Exercise 1: Reproduce word for word the stretch of the antiferromagnetism passage from "Physics undergraduates the" through "to fridges. Great.".
Exercise 2: Pick up the passage on antiferromagnets and spintronics right after its final sentence and write what comes next.

Given passage:
○ ○ ○ ○ ○

Physics undergraduates the world over learn about antiferromagnetism as a curiosity. The form of magnetism that mesmerizes us as children — if nothing else, as objects that stick to our fridges — is ferromagnetism. The fact that in some magnets the constituent spins orient themselves in alternating directions, thus resulting in a zero net magnetization, possibly even comes as a bit of a disappointment: antiferromagnets are like magnets, but macroscopically they don’t display any of the properties we associate with magnetism. And so they don’t stick to fridges. Great.

Beneath the surface, however, there is much more to antiferromagnets than meets the eye. Although it was Louis Néel who originally pointed out that there could be systems whose energy is minimized when their spins align in an antiparallel fashion1, it took the power of a local probe, neutron scattering, to uncover this magnetic structure experimentally2. Over the decades, it has become apparent that between the two limiting regimes of fully ordered (ferromagnetic) and fully antiparallel (antiferromagnetic) ground states there exist a rich variety of ‘intermediate’ magnetic structures: these include highly degenerate, frustrated phases3 and modulated spin spirals and helices that, with the appropriate symmetries and balance of energy scales, can also be organized into more complex emergent structures such as magnetic skyrmions4 and vortices5.

In spite of the fascinating physics they give rise to, controlling the properties of antiferromagnets, let alone manipulating them for practical applications, has been difficult precisely because of their imperviousness to external magnetic fields. But for a few exceptions as passive elements used to pin or ‘harden’ ferromagnetic layers, antiferromagnets have found little use in information storage technologies. Spintronics, the field of study that deals with the understanding and exploitation of electron spins and their transport in solid-state devices, has therefore traditionally focused on ferromagnets.

○ ○ ○ ○ ○

Data provided:
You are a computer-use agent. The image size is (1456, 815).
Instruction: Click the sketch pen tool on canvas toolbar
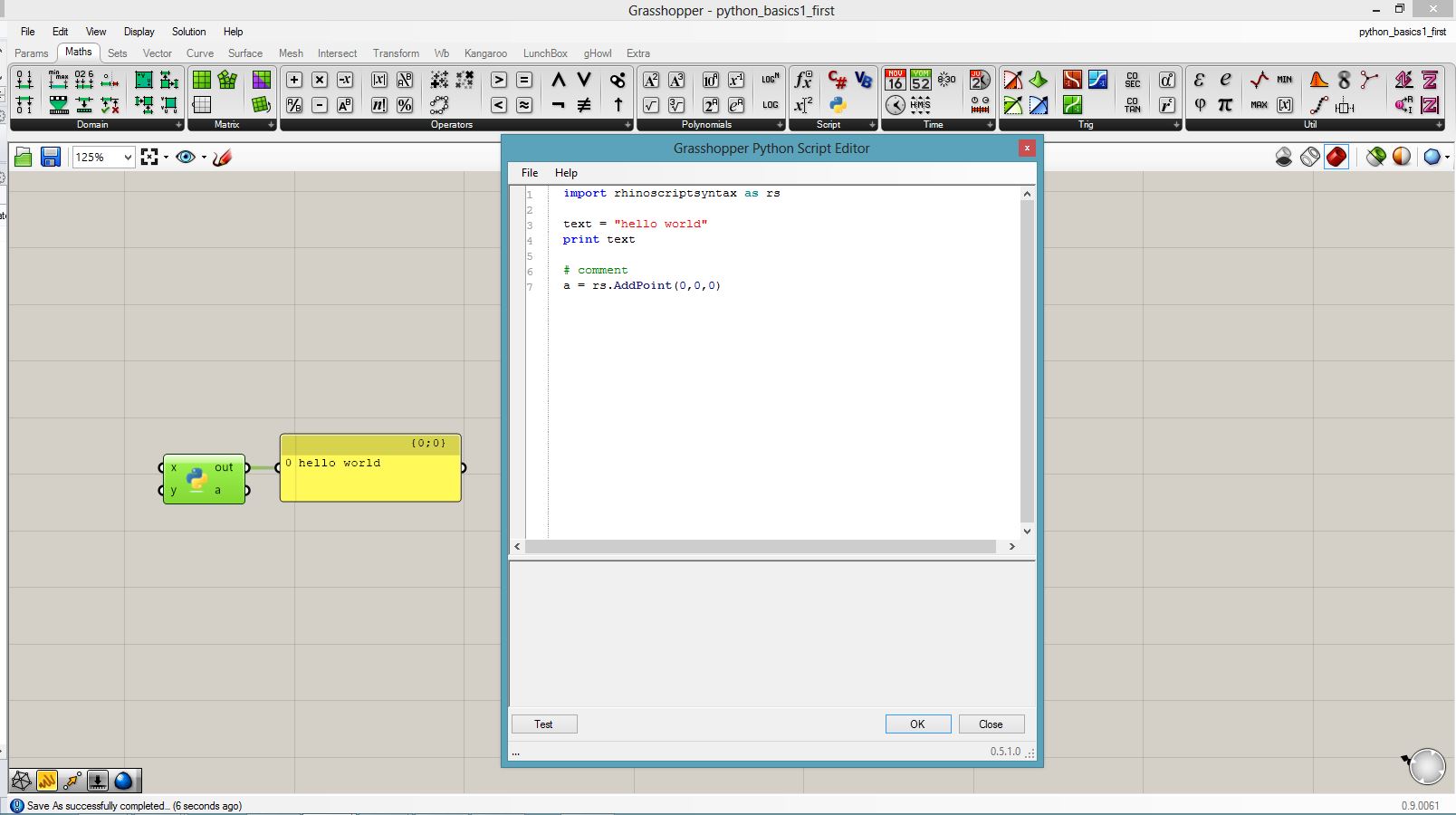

○ ○ ○ ○ ○

Response 1:
Physics undergraduates the world over learn about antiferromagnetism as a curiosity. The form of magnetism that mesmerizes us as children — if nothing else, as objects that stick to our fridges — is ferromagnetism. The fact that in some magnets the constituent spins orient themselves in alternating directions, thus resulting in a zero net magnetization, possibly even comes as a bit of a disappointment: antiferromagnets are like magnets, but macroscopically they don’t display any of the properties we associate with magnetism. And so they don’t stick to fridges. Great.

Response 2:
However, with the development of approaches to detect and control magnetism using electric currents, attention has recently started to shift towards antiferromagnets. In particular, following theoretical proposals to use spin–orbit interactions as a means to generate current-induced internal fields whose sign alternates with the periodicity of an antiferromagnetic lattice6, an important experimental breakthrough was made in 2016, with the demonstration of electrical switching between stable antiferromagnetic configurations in CuMnAs thin-film devices7. All of a sudden, the lack of magnetic moment and concomitant insensitivity of antiferromagnets to fields became an advantage: any stored magnetic state is insensitive to and produces no external magnetic field perturbations. Antiferromagnetic spintronics has become an experimental reality.

In this issue we explore the developments that have been made in the past few years regarding the spin transport properties of antiferromagnetic materials. As Tomas Jungwirth and colleagues note in their Comment on page 200, one of the major attractions is the prospect of efficient magnetic switching at speeds far in excess of those possible with ferromagnets and semiconductors. But looking further ahead, antiferromagnets also hold promise for technologies such as magnetic random access memories, neuromorphic computing and THz information technologies.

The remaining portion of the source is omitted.